[任务要求] 下面的记录里，哪些行含有字符串“below”？请区分大小写，把这些行逐一挑出并完整抄写。

[记录]

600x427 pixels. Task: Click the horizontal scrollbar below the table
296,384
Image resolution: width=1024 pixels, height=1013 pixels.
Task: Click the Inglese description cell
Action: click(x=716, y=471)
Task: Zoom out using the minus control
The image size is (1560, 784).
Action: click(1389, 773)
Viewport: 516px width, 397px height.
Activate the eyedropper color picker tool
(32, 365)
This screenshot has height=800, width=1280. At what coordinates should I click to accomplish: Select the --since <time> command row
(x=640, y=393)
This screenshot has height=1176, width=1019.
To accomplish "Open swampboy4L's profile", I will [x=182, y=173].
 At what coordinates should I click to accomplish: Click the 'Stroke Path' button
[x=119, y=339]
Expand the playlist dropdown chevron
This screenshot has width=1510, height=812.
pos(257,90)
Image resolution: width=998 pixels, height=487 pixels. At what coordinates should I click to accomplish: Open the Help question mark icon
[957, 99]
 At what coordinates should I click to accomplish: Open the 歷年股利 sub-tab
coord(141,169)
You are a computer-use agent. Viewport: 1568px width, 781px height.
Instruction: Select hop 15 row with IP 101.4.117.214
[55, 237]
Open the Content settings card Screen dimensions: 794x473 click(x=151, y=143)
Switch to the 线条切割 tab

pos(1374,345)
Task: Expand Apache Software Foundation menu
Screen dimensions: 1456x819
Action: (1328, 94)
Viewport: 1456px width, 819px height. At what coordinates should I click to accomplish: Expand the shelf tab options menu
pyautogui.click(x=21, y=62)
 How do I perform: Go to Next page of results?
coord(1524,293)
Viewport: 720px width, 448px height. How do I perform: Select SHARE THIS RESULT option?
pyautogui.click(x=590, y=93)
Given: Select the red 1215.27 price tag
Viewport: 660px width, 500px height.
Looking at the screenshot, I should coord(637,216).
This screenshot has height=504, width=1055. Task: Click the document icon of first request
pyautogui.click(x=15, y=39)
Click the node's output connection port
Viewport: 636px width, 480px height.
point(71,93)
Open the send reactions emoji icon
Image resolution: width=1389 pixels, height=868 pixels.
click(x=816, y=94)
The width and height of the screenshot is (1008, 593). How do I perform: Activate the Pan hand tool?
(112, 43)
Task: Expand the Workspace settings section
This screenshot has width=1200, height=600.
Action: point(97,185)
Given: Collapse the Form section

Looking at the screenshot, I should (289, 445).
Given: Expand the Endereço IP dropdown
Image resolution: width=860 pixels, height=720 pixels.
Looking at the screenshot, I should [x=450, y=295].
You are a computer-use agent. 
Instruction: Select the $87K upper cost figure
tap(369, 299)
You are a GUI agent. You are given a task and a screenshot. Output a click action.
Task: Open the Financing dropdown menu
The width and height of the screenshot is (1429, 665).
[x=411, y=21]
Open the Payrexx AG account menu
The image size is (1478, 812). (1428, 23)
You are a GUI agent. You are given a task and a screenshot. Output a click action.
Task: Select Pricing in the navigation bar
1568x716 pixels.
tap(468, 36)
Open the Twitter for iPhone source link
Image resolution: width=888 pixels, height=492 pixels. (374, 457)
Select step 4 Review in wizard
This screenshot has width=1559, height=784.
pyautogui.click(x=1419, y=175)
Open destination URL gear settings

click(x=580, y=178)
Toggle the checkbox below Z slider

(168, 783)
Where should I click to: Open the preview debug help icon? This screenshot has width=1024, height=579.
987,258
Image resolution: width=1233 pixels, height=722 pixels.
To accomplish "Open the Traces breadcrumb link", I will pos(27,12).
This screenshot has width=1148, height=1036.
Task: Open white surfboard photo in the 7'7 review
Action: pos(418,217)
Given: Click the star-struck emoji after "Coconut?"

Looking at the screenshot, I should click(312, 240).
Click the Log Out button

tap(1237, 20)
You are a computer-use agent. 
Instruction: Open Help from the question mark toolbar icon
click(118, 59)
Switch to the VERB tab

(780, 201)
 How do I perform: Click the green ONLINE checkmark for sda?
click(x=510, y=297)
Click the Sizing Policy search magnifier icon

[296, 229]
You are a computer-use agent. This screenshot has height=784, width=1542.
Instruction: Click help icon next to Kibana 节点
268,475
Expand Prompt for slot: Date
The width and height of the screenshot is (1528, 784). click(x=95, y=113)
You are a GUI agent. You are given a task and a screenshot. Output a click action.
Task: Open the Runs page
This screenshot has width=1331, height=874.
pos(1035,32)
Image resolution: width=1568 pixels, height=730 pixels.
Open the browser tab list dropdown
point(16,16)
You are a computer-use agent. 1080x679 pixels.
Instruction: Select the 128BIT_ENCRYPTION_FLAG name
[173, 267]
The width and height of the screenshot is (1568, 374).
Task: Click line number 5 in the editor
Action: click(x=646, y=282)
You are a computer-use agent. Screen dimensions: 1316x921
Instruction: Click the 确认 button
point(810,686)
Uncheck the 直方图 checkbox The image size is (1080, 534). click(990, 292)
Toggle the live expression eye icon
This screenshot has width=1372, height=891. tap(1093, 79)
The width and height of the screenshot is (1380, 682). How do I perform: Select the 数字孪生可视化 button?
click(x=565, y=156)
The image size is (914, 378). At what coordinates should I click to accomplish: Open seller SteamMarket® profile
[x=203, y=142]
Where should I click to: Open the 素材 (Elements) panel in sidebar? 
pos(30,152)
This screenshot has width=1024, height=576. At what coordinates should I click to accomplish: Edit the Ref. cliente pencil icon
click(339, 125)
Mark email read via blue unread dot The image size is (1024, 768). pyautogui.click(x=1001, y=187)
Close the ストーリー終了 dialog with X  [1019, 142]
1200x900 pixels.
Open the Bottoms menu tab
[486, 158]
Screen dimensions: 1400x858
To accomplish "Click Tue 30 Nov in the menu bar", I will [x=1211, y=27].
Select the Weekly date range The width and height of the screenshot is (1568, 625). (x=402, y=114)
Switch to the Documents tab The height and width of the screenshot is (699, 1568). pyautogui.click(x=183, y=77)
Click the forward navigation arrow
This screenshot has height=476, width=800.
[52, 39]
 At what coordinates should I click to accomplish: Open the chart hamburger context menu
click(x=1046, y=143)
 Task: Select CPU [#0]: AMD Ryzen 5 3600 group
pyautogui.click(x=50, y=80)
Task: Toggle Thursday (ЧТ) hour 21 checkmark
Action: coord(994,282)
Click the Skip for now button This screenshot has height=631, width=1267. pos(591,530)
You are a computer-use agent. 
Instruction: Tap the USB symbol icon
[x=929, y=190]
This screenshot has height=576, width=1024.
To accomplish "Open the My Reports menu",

[回答]
600x427 pixels. Task: Click the horizontal scrollbar below the table
Toggle the checkbox below Z slider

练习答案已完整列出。